## TEXTE FOURNI

((

La hausse est impressionnante. Elle ne concerne malheureusement pas le prix de la viande bovine mais celle des différentes matières premières classiquement utilisées pour engraisser des bovins. C’est une des conséquences de l’appétit pour l’instant insatiable de l’ogre chinois.

© Igor Strukov/Adobe Stock

Depuis août 2020, le prix de la plupart des matières premières utilisées pour l’alimentation animale est en progression sensible. Cela fait le bonheur de ceux qui les produisent mais complique singulièrement le contexte pour ceux qui les utilisent. « Ainsi, le prix du blé tendre (1) est passé de 184 €/t en juillet 2020 à 233 €/t en janvier 2021, soit une augmentation de 27 % (+ 49 €/t). Le constat est similaire pour l’orge (1) (+31 %). Le maïs (1) quant à lui a évolué de +15 % sur la période. Les tourteaux sont dans une situation analogue, avec notamment une hausse de 44 % (+ 144 €/t) entre juillet 2020 et janvier 2021 pour les tourteaux de soja (2) », explique le Syndicat national de l’industrie de la nutrition animale dans sa note mensuelle de conjoncture de février dernier. Et depuis, les tarifs sont loin d’avoir faibli.

Un gros facteur d’inquiétude

« Il y a une vraie surchauffe », confirme Matthieu Brun, directeur des études du club Demeter, un groupe de réflexion du secteur agricole et agroalimentaire tourné vers les analyses à long terme, les enjeux mondiaux et les dynamiques intersectorielles. « On constate une augmentation énorme des prix de la plupart des matières premières agricoles. Elle est tirée par les conséquences de la pandémie et l’appétit grandissant de la Chine qui veut conforter ses stocks pour avoir des réserves stratégiques, poursuit cet économiste dans une interview récemment donnée sur France 24. Il faut surveiller avec une grande attention les marchés alimentaires dans la mesure où après une longue décennie relativement calme sur les marchés internationaux des différentes matières premières agricoles, on pourrait voir émerger un risque de crise alimentaire. Un peu comme ce qui s’était passé en 2008. »

Lire aussi : « Des matières premières haut de gamme à bon prix grâce à l’achat en commun pour complémenter mon troupeau »

L’indice des prix alimentaires, calculé par la FAO, l’Organisation des Nations Unies pour l’agriculture, est d’ailleurs au plus haut depuis 2014. L’huile de palme, très utilisée dans toute l’Asie pour la cuisine n’a jamais été aussi chère depuis dix ans. Pour des centaines de millions de gens à travers le monde, cette envolée des prix de la nourriture risque même de ressembler à une tragédie. « Le programme alimentaire mondial rapporte que plus de un milliard de personnes étaient frappées par la malnutrition en 2020 (850 millions auparavant). Et l’année 2021 s’annonce pire que 2020 », explique Sébastien Abis, directeur général du club Déméter dans une récente interview au journal La dépêche/Le petit meunier.

))

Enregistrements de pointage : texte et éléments
((

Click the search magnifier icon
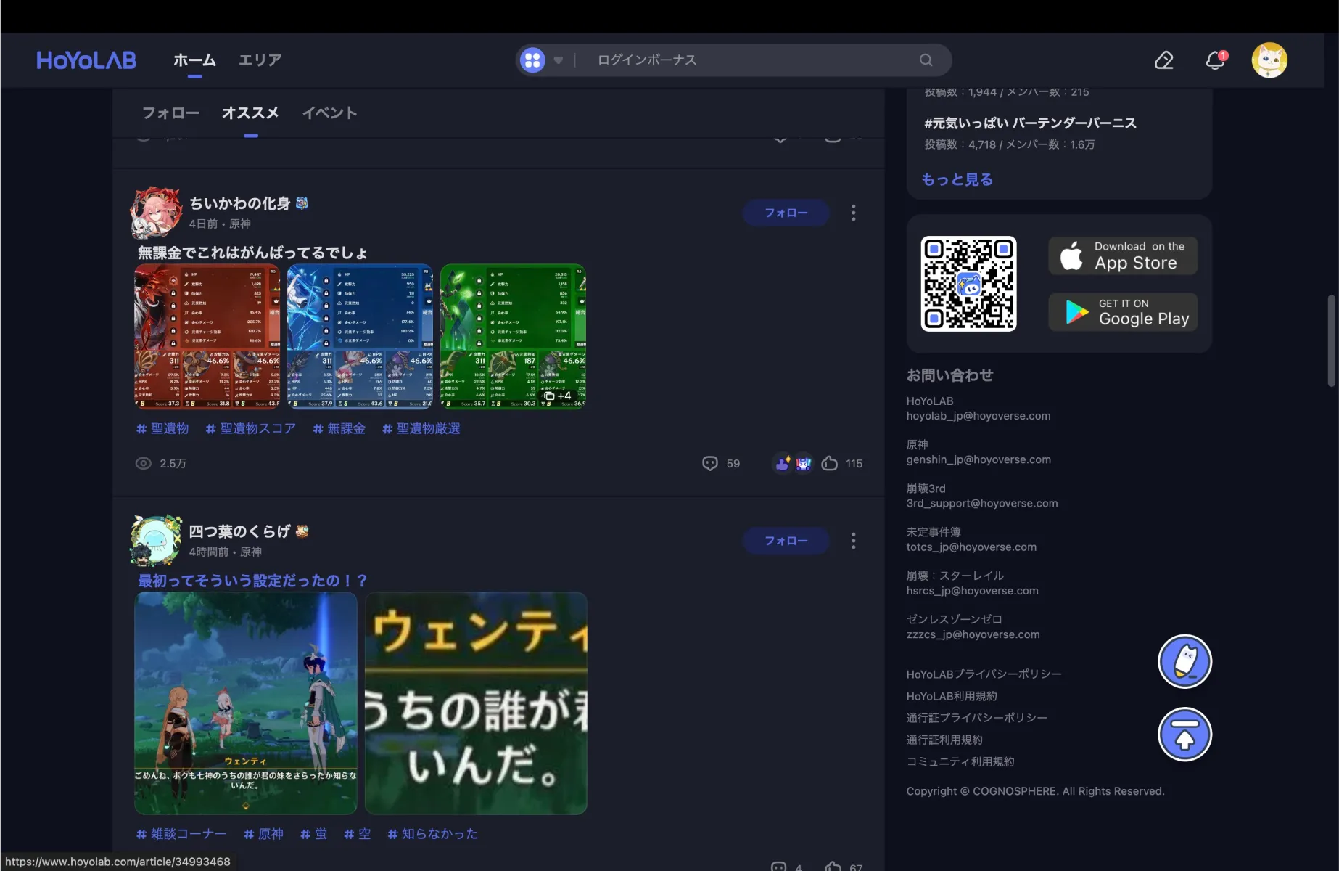Screen dimensions: 1339x871 (926, 60)

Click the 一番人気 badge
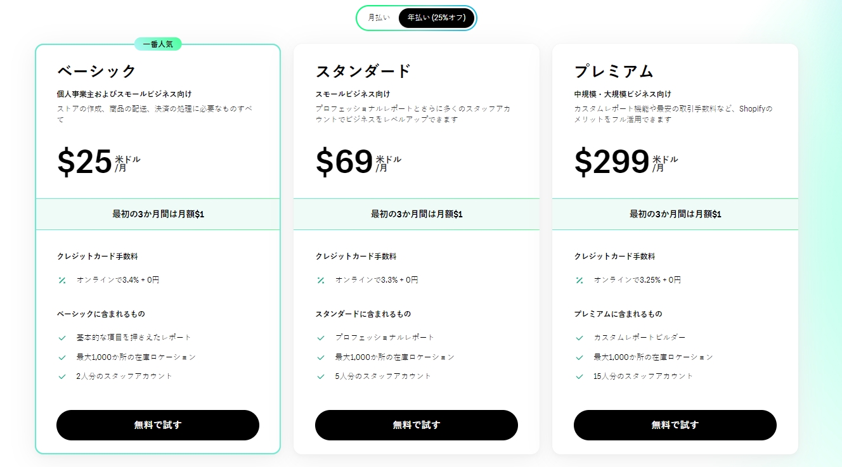[158, 44]
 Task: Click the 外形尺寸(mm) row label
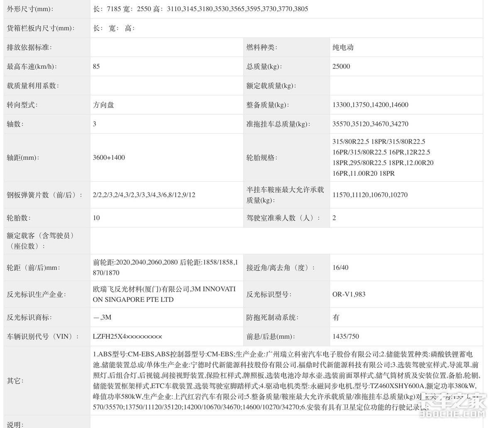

))

## EXERCICE PROPOSÉ 1
Dans le texte sur la flambée des prix des matières premières, relevez chaque matière première dont la hausse de prix est chiffrée en pourcentage, en indiquant ce pourcentage.
## EXERCICE PROPOSÉ 2
Transformez en liste numérotée les lignes des enregistrements, en commençant par la ligne contenant « Click the 一番人気 badge » et en continuant jusqu'à la fin des enregistrements. Laissez les images de côté.
Le texte et les enregistrements n'ont aucun lien entre eux.

## RÉPONSE COMPLÈTE 1
- Blé tendre : +27 %
- Orge : +31 %
- Maïs : +15 %
- Tourteaux de soja : +44 %

## RÉPONSE COMPLÈTE 2
1. Click the 一番人気 badge
2. [158, 44]
3.  Task: Click the 外形尺寸(mm) row label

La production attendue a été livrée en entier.